Towards Intelligent Medical Image Diagnosis: Exploration on Imperfect Data

邁向智能醫學圖像診斷: 不完美數據的探索

Student thesis: Doctoral Thesis

View graph of relations


Related Research Unit(s)


Awarding Institution
Award date18 Feb 2022


Recent years have witnessed the superior performance of deep learning techniques in the field of medical image diagnosis. The tailored deep learning methods effectively learn diagnostic knowledge from annotated medical datasets, which have been applied in clinical practice to alleviate the workload of physicians. However, this paradigm relies heavily on the collection of large quantities of high-quality medical data with exhaustive manual annotations. In real-world applications, the imperfect data caused by various factors would significantly affect the performance of diagnostic algorithms. In this thesis, we focus on several challenges of imperfect data, including resolution degradation, weak supervision and data decentralization. Specifically, (1) The access to expensive high-end imaging equipment is limited in remote and impoverished areas where medical images generally have the inferior spatial resolution. The resolution degradation of medical images could result in loss of diagnostic clues and interfere with the diagnosis for both experts and algorithms. (2) The detailed manual annotations are impractical for specific types of medical data, e.g., histopathologic whole-slide image (WSI) with gigapixels and computed tomography (CT) scan with hundreds of slices. Most existing diagnosis methods targeted at full supervision are inapplicable in such weakly-supervised scenarios with merely coarse labels. (3) The privacy and ethical concerns are increasingly critical, making it difficult to collect large quantities of data from multiple institutions. Compared with the traditional centralized paradigm, developing the future intelligent healthcare system in a decentralized manner is promising.

=== Instructions for the task ===
Transcribe the part of the thesis abstract that starts at "Towards Intelligent Medical" and ends at "Related Research Unit(s)".

(Stored data entries)
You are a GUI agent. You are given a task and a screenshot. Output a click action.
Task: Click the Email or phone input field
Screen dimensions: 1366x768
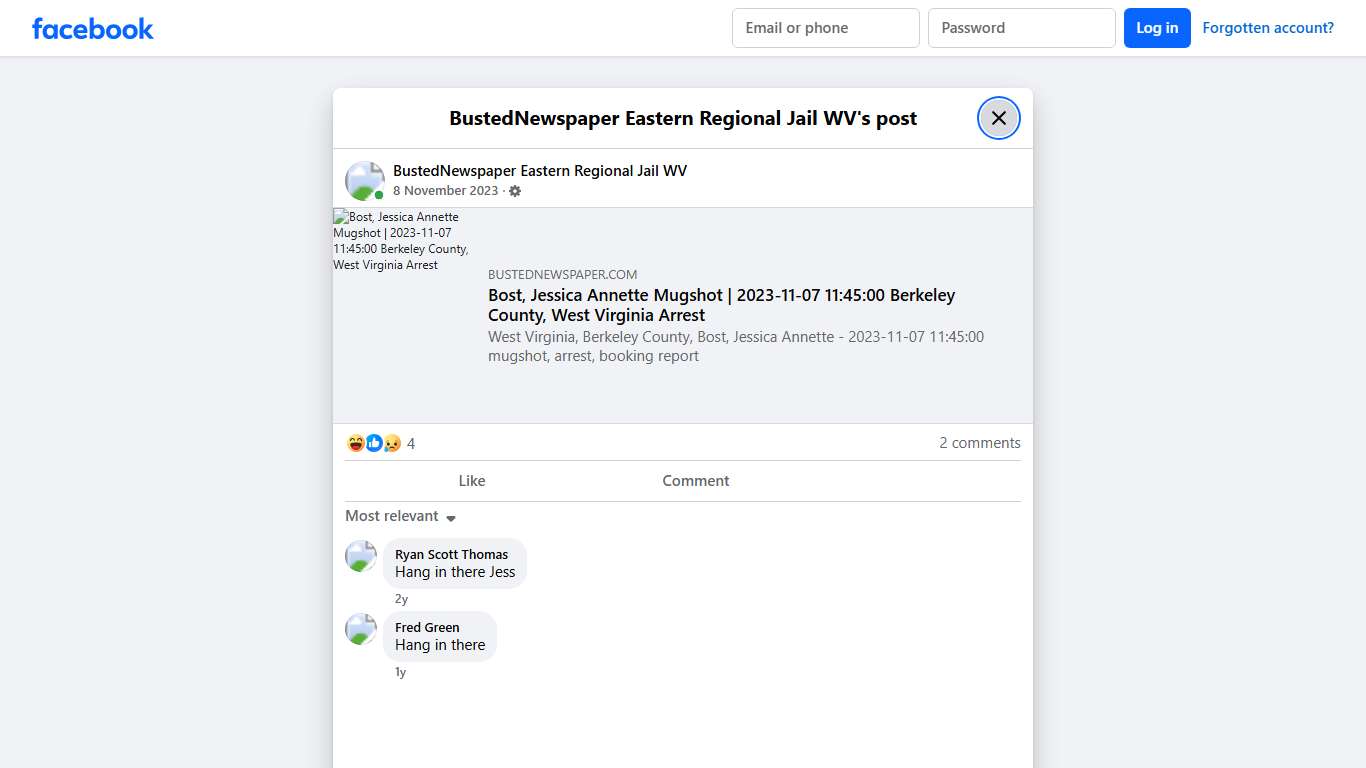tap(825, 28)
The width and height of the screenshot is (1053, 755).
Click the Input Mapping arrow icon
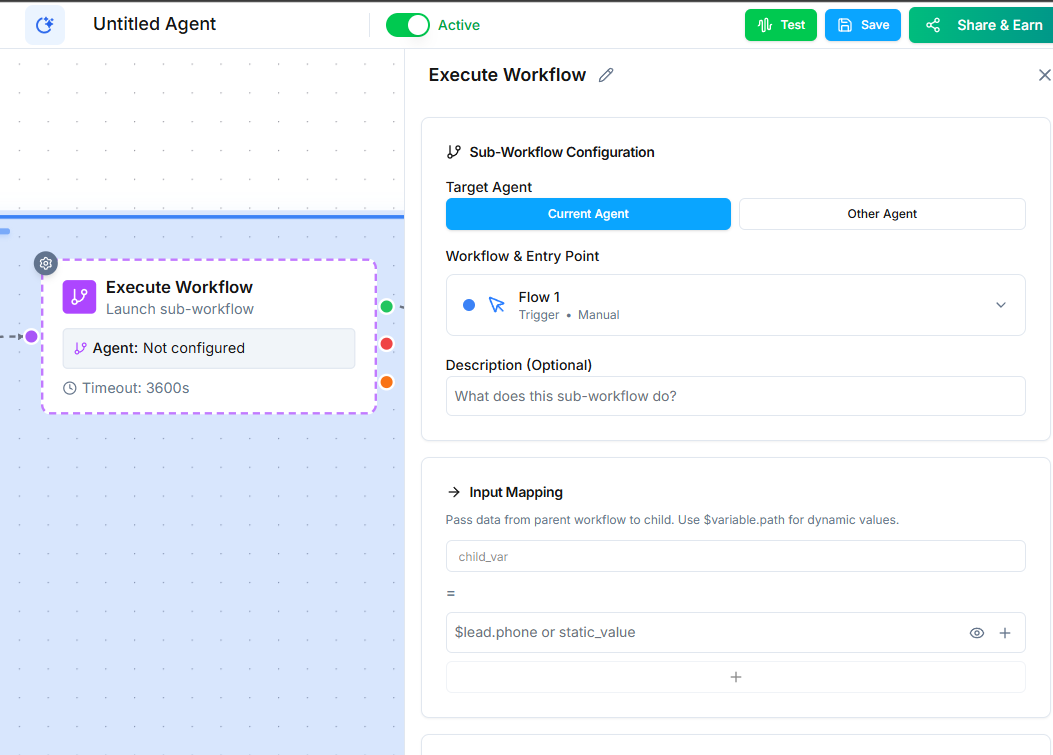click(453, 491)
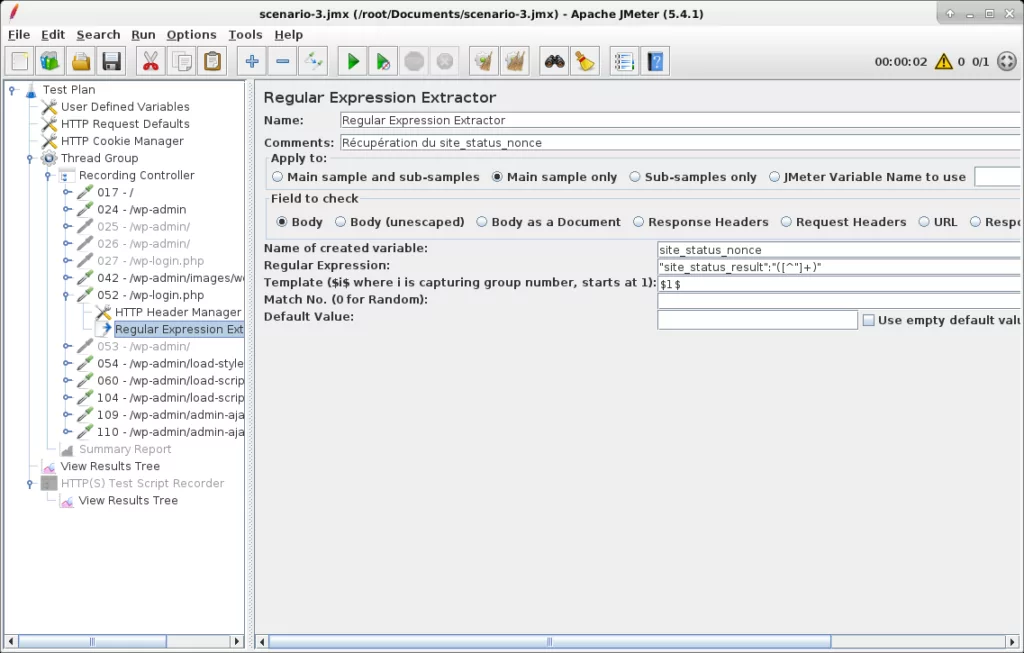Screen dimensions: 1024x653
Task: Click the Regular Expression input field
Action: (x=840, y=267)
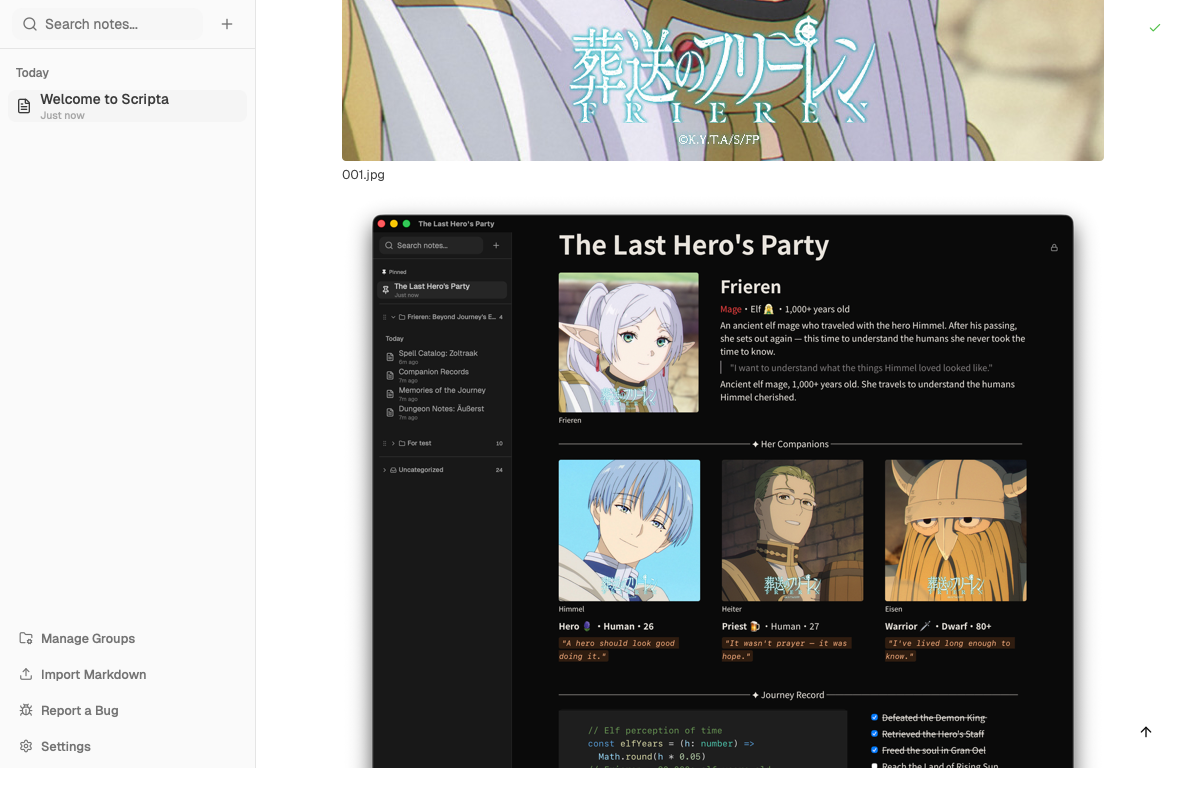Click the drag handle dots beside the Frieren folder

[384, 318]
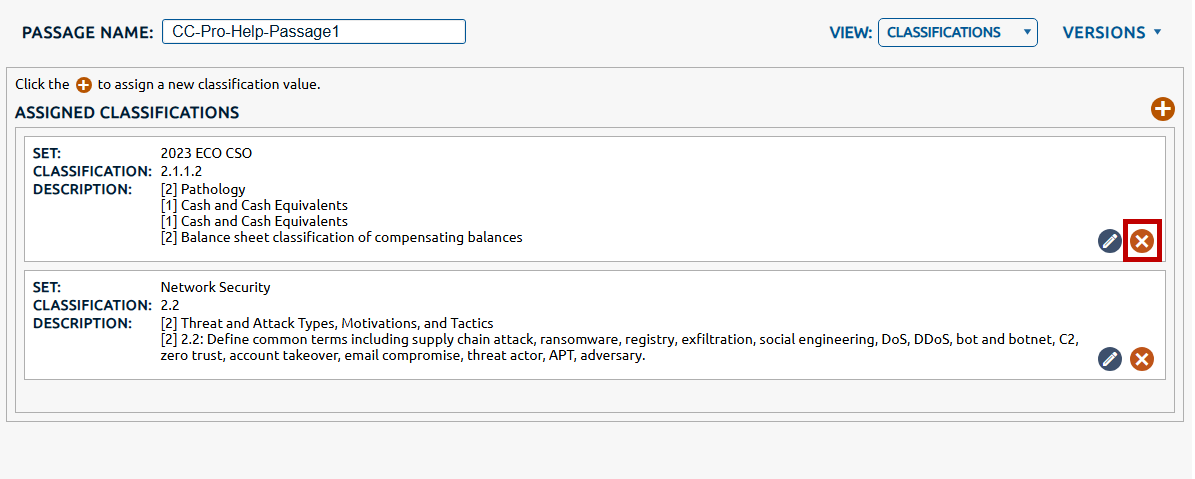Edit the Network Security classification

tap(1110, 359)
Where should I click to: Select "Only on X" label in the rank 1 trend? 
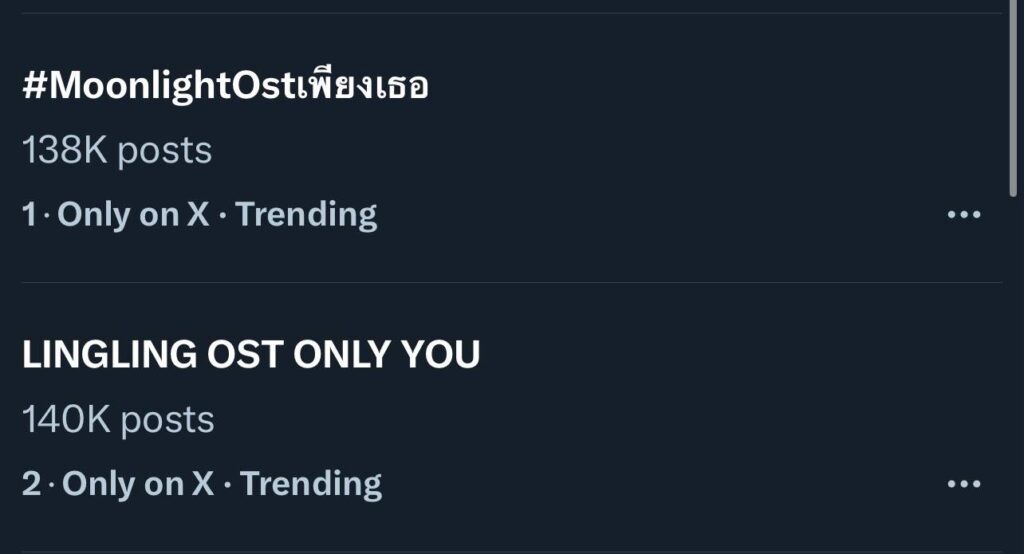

=== Task output ===
Towards Intelligent Medical Image Diagnosis: Exploration on Imperfect Data

邁向智能醫學圖像診斷: 不完美數據的探索

Student thesis: Doctoral Thesis

View graph of relations


Related Research Unit(s)